--- START ---

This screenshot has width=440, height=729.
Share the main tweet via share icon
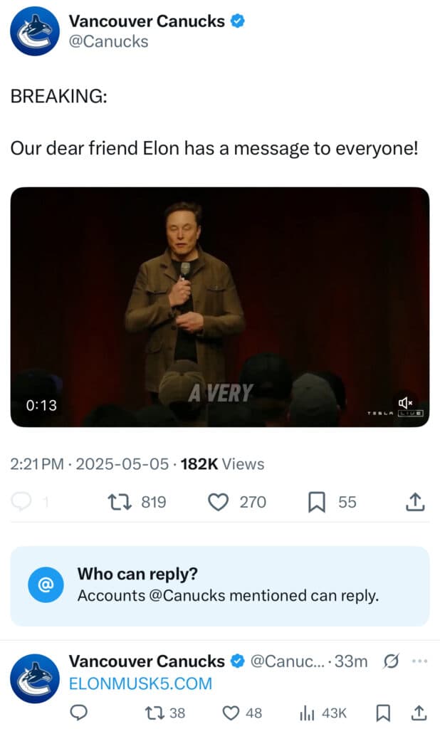click(x=415, y=502)

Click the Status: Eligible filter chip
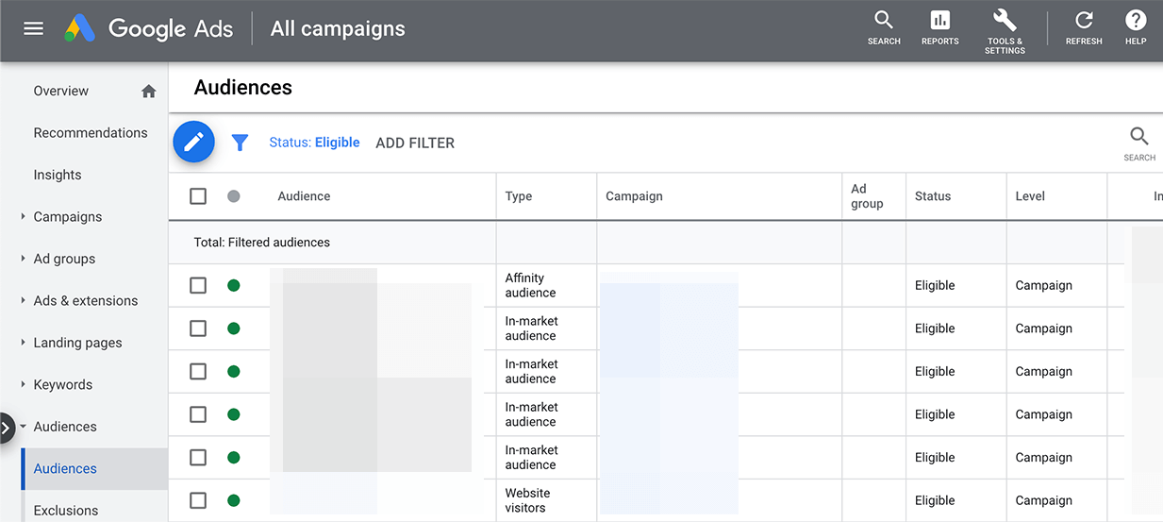(314, 143)
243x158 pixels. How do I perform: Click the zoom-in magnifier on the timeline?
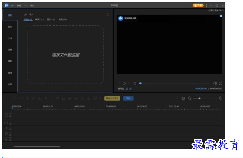(221, 98)
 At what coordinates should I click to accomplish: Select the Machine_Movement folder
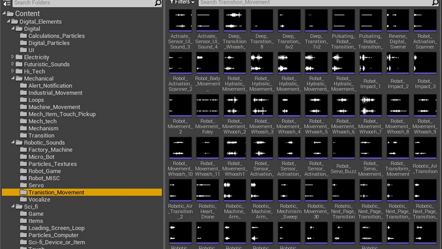pyautogui.click(x=54, y=107)
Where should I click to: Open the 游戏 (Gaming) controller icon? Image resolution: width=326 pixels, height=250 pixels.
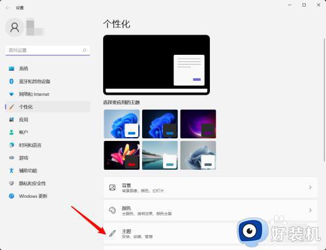click(11, 158)
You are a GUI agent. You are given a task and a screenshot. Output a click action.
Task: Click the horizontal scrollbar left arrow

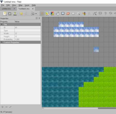click(x=43, y=108)
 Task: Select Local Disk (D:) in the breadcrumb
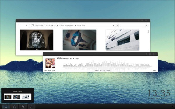coord(51,25)
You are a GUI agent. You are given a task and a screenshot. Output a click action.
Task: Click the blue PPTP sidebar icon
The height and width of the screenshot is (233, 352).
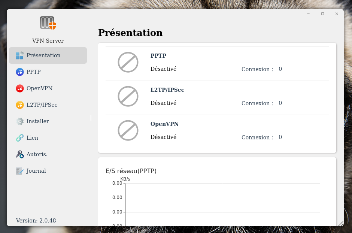coord(20,72)
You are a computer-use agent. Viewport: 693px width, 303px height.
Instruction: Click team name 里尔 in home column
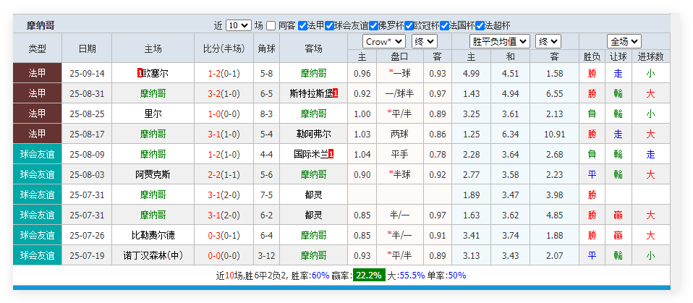point(153,114)
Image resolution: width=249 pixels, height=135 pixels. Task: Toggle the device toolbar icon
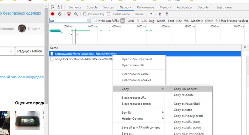click(59, 7)
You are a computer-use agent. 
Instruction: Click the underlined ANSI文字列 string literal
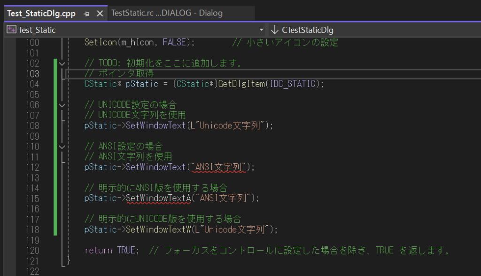point(219,167)
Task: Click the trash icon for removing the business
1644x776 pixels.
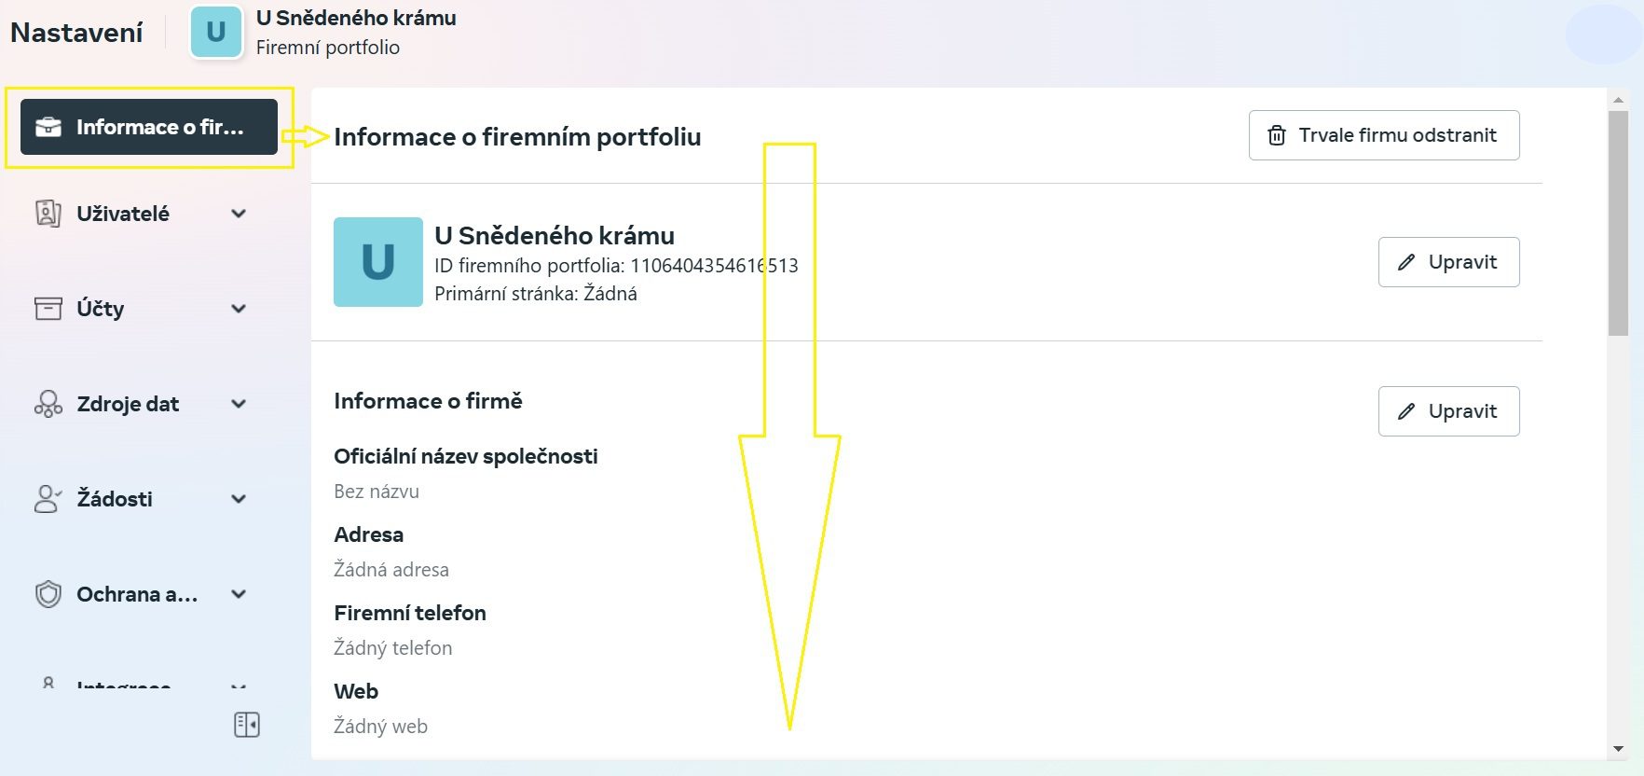Action: pyautogui.click(x=1277, y=135)
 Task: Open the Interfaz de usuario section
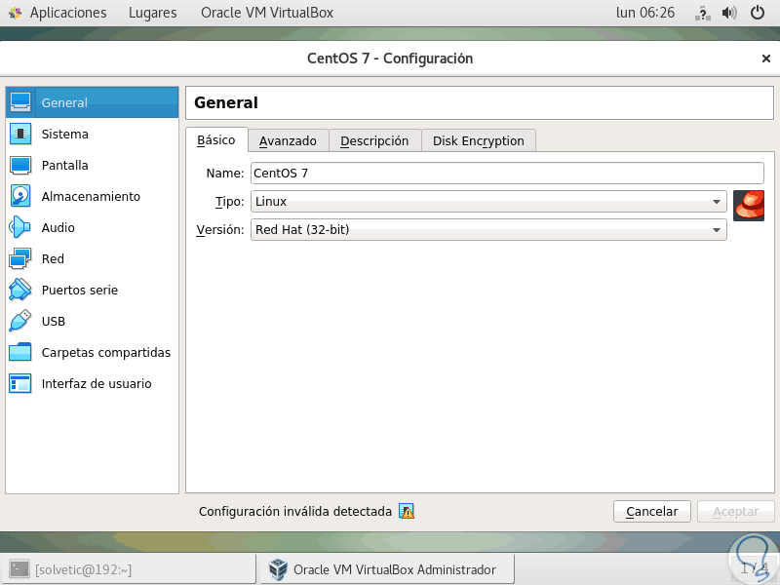[x=96, y=383]
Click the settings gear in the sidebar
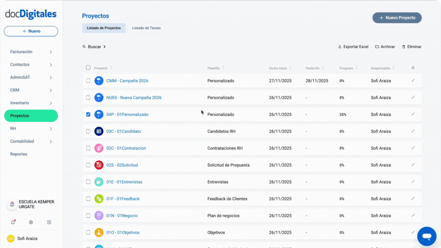Image resolution: width=441 pixels, height=248 pixels. [x=31, y=222]
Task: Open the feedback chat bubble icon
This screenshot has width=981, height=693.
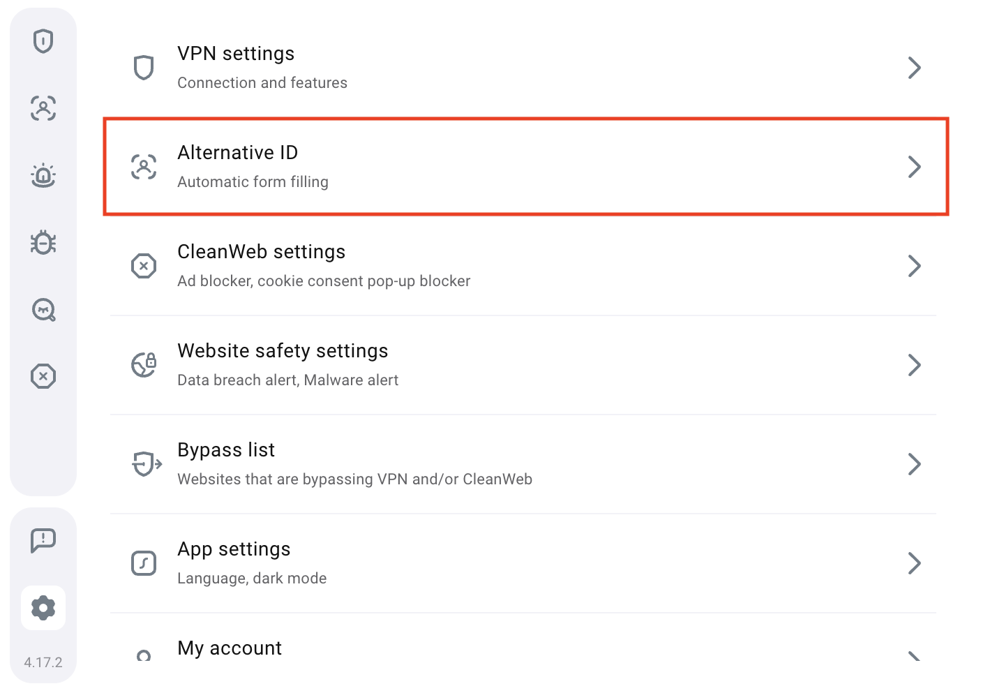Action: click(43, 539)
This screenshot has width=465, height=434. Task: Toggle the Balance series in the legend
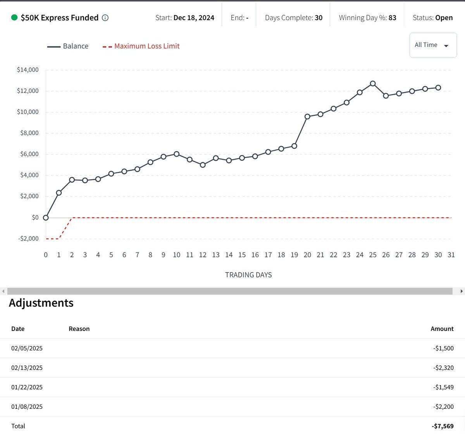coord(68,46)
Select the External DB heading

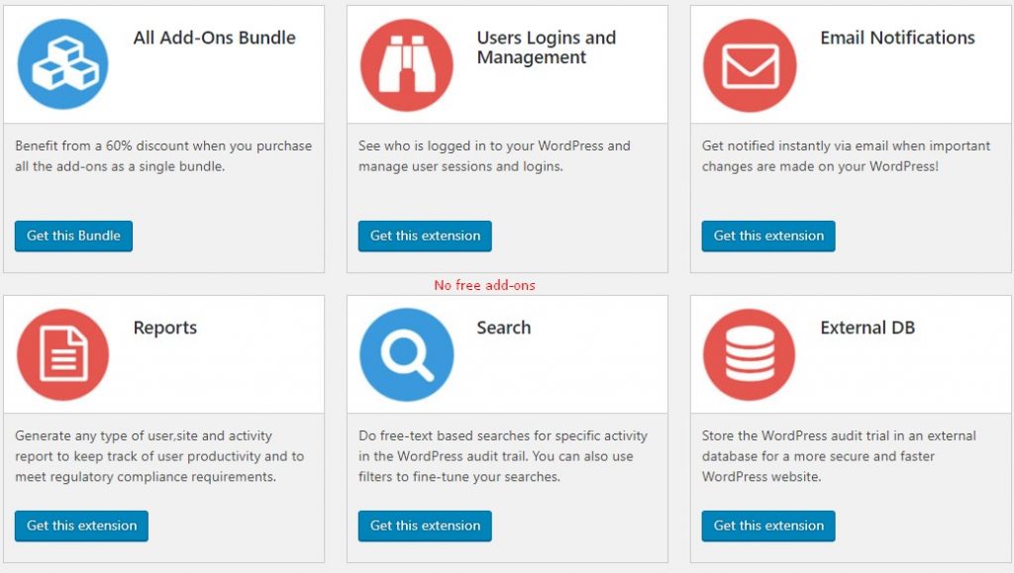867,328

--- END ---

■ **TASK REQUIREMENTS**
Output the line containing "This screenshot has width=465, height=434." and each line after it, through the end of the material, exactly as given. No pictures belong in the output.

■ **SOLUTION TO THE EXERCISE**
This screenshot has width=465, height=434. Task: Toggle the Balance series in the legend
coord(68,46)
Select the External DB heading

867,328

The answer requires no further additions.